* _What is required_:
Please go through the records below and return every line holding the word "Given".

[[ Task inputs, beginning ]]

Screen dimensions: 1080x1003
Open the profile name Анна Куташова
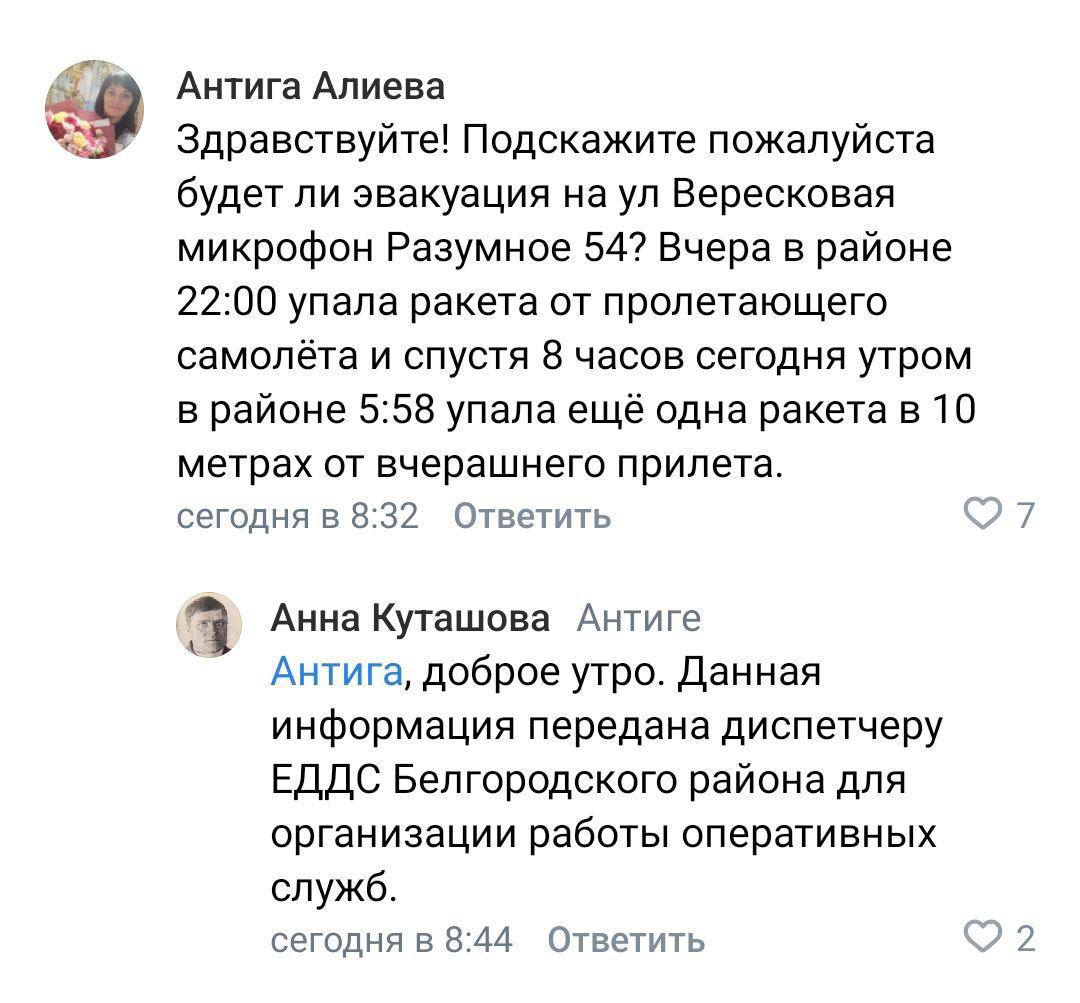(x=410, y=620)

[[ Task inputs, end ]]
[[ Task inputs, beginning ]]

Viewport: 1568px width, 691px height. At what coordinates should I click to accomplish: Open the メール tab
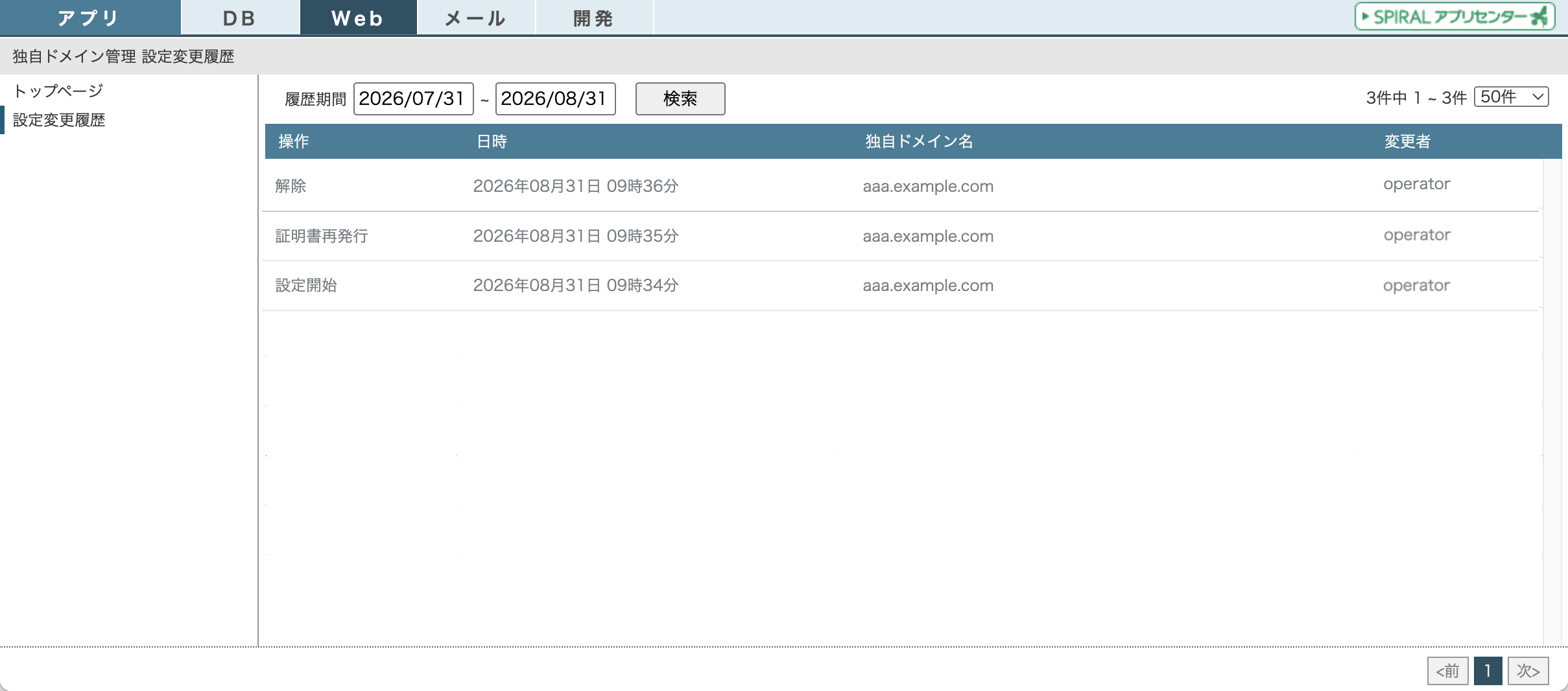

[[ Task inputs, end ]]
[[ Task inputs, beginning ]]

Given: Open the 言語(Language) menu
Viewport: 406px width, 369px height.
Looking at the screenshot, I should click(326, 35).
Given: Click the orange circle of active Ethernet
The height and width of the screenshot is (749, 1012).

[[ Task inputs, end ]]

* _Answer section_:
Given: Open the 言語(Language) menu
Given: Click the orange circle of active Ethernet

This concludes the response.